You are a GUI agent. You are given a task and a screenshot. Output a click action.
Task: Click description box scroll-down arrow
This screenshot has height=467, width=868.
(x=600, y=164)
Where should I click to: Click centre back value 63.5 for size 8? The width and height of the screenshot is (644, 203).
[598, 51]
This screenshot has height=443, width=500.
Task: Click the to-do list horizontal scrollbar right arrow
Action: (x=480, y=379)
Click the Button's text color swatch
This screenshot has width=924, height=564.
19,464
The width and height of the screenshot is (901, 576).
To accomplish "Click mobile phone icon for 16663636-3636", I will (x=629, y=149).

* * *

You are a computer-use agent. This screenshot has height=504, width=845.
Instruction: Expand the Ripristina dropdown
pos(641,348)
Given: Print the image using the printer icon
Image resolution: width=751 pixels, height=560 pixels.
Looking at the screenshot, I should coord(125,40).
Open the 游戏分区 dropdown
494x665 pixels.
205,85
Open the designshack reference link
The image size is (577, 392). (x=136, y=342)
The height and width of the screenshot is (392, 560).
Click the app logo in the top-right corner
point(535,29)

* * *

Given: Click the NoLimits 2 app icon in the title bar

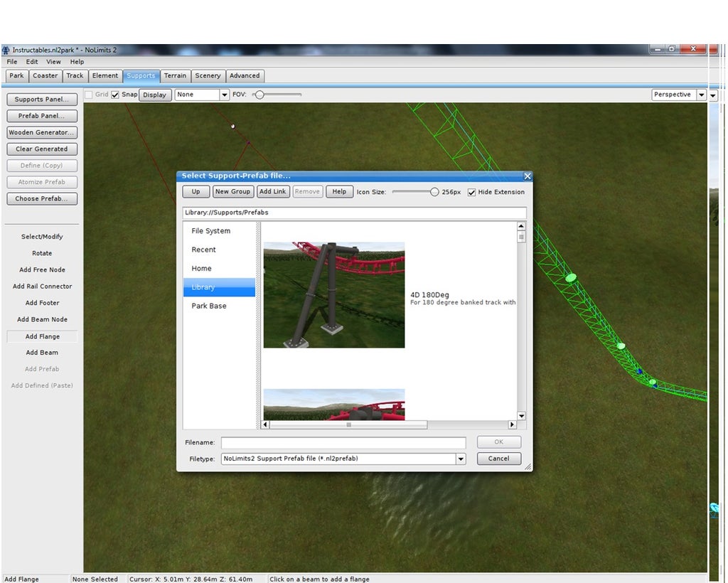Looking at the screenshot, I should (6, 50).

(WORK TO COMPLETE)
Those lines above that contain the string "agent" should be returned.

(SOLUTION FOR THIS EXERCISE)
You are a GUI agent. You are given a task and a screenshot. Output a click action.
You are a computer-use agent. This screenshot has height=504, width=845.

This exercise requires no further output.